Он попытался уложить меня, но его прикосновения были болезненными. Я со стоном отодвигалась.

Иногда перед глазами вдруг все плыло, лицо Нисии менялось на Катино, я начинала реветь от любви к ней и пыталась объяснить, почему меня так долго не было и куда я пропала. Иногда склонялся Миша, я тянулась к нему с любовью, но потом он превращался в Генриха, и я отшатывалась и падала на подушки.

Потом вдруг появился третий человек. Худой, с вытянутым лицом и большим крючковатым носом на морщинистом лице.

- Она простудилась, ваше величество, не волнуйтесь. Жар спадет к утру, идите спать. Я приготовлю примочки и отвары, буду здесь всю ночь.

- Хорошо, - Генрих, чьи черты лица постоянно переходили в Мишины, поднялся.

- Не уходи, - я схватила Мишу за руку. – Прошу тебя… останься... мне так плохо без тебя…

Миша стиснул мои пальцы и крепко поцеловал руку. Почему-то при этом мой всегда гладко выбритый жених защекотал очень чувствительную от жара кожу бородой.

- Хорошо. Я останусь.

- Я так люблю тебя!

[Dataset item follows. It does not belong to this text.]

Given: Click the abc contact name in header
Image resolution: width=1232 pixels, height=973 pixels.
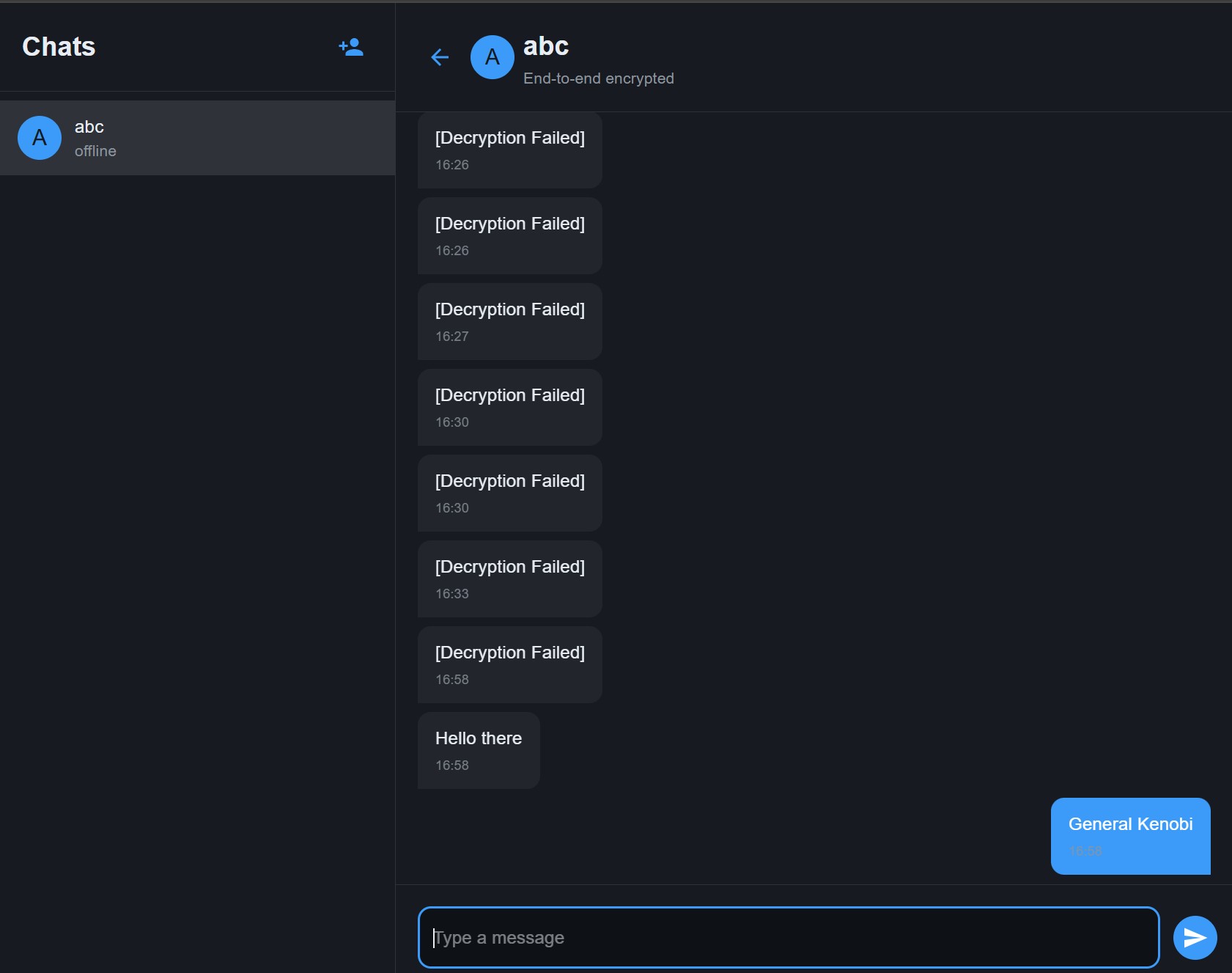Looking at the screenshot, I should 546,46.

Так люблю! – горячо шептала я, боясь отпустить его ладонь. – Прошу, сядь поближе, Миша. Ты не представляешь, что мне пришлось пережить. Как хорошо, что все позади. Я так скучала по тебе, - слезы лились и были еще горячее, чем мои щеки. – Я боялась, что больше тебя не увижу.

Миша сел рядом, крепко пожимая мне руку.

- Я здесь, милая. Все хорошо. Поспи. Я побуду с тобой.

От счастья, что он наконец-то со мной, я спокойно выдохнула и закрыла глаза.

Я проснулась, когда кто-то раздвинул шторы в спальне. Приподнялась на локте, удивленно подмечая, что очень слаба. Возле кровати стояли тазы, лежали полотенца, на столике выстроился ряд пустых бокалов. Нисия тревожно вгляделась в мое лицо.

- Как вы, ваше величество?

- Что случилось? – растерянно спросила я.

- Ночью у вас был сильный жар. Мы все испугались не на шутку.

У нее был усталый и сонный вид.

- Ты не спала… бедняжка.

Она присела на постель, взяла меня нежно за руку.

- Королевский лекарь вернется через пару часов, он ушел на рассвете, когда стало понятно, что жар стал спадать. Иногда нам казалось, что вы умираете. Вы бредили, говорили странные вещи. Король объяснил нам, что вы читали книгу накануне про другие миры и воображаете, будто попали туда.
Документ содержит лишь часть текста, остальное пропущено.